▶ **Work order**: Copy exactly the lines from the one containing "music (559, 2010)" through the last line of the records, both included, and nothing more.

▶ **Records from a dataset**:
---------------
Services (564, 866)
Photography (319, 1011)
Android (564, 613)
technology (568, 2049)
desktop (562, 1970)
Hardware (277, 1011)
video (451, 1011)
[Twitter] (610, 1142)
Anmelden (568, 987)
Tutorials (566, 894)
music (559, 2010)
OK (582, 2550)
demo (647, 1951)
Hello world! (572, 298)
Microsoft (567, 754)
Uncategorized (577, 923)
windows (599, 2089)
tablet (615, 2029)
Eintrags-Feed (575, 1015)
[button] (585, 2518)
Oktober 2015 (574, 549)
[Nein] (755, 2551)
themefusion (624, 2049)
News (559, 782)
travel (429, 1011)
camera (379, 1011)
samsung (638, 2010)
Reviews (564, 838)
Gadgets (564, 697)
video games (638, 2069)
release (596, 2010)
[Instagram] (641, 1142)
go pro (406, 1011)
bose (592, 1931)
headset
---------------
▶ **Solution to this task**:
music (559, 2010)
OK (582, 2550)
demo (647, 1951)
Hello world! (572, 298)
Microsoft (567, 754)
Uncategorized (577, 923)
windows (599, 2089)
tablet (615, 2029)
Eintrags-Feed (575, 1015)
[button] (585, 2518)
Oktober 2015 (574, 549)
[Nein] (755, 2551)
themefusion (624, 2049)
News (559, 782)
travel (429, 1011)
camera (379, 1011)
samsung (638, 2010)
Reviews (564, 838)
Gadgets (564, 697)
video games (638, 2069)
release (596, 2010)
[Instagram] (641, 1142)
go pro (406, 1011)
bose (592, 1931)
headset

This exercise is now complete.